Oracle has accidentally published "confidential" details of its cloud hosting delivery policies that give the vendor some generous exceptions to service level agreements.

Oracle blocks customer monitoring of cloud services

The firm appears to have removed access to the Oracle Cloud-SaaS Hosting and Delivery Policies document (pdf) at the time of writing, but iTnews was able to locate a copy through a Google search.

According to the document - which came into effect on December 1, 2012, Oracle's Cloud Services "are designed to be available 24 hours a day, seven days a week, 365 days a year" but the document lists several exceptions to this pledge.

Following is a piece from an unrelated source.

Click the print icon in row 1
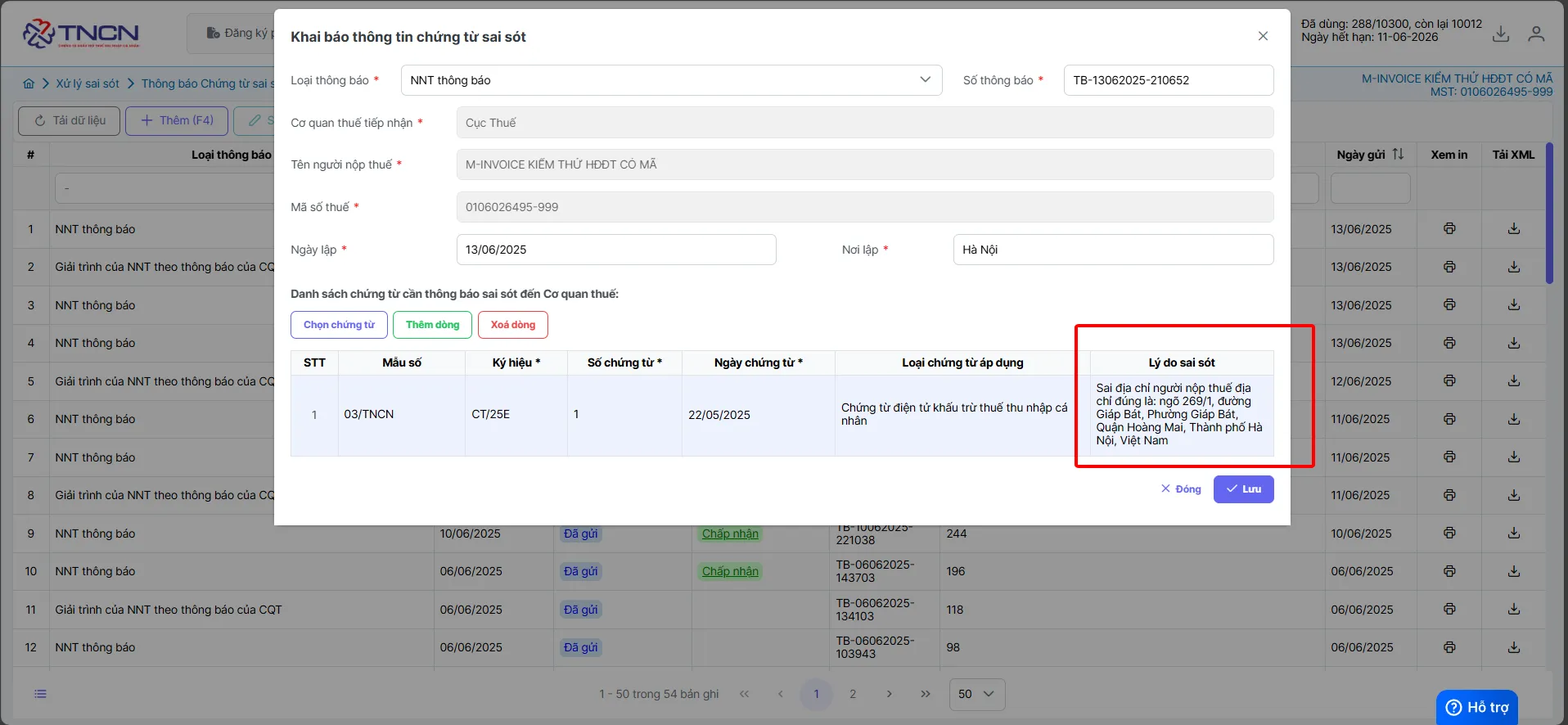The width and height of the screenshot is (1568, 725). pos(1449,228)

Among these were the "unavailability of management, auxiliary or administration services, including administration tools reporting services, utilities, or other services supporting core transaction processing", and issues arising from "significant threats" such as a "hacker or a virus attack".

Oracle also reserves the right to two major maintenance changes a year, each of which can cause the Cloud Services to be unavailable for 24 hours, according to the document.

Crucially, customers are banned from using their own monitoring and testing tools to "directly or indirectly measure availability, performance or security of any application or feature of or service component within the services or environment", the document states.

Customers can monitor the Oracle Database and Java Cloud Services, but any other monitoring has to be expressly permitted by Oracle or the vendor allows itself the ability to remove or disable access to such tools.

US analysts say that while the terms of the document are mostly are mostly in line with industry standards. the availability exceptions raise concerns, ditto the ban on customer monitoring tools.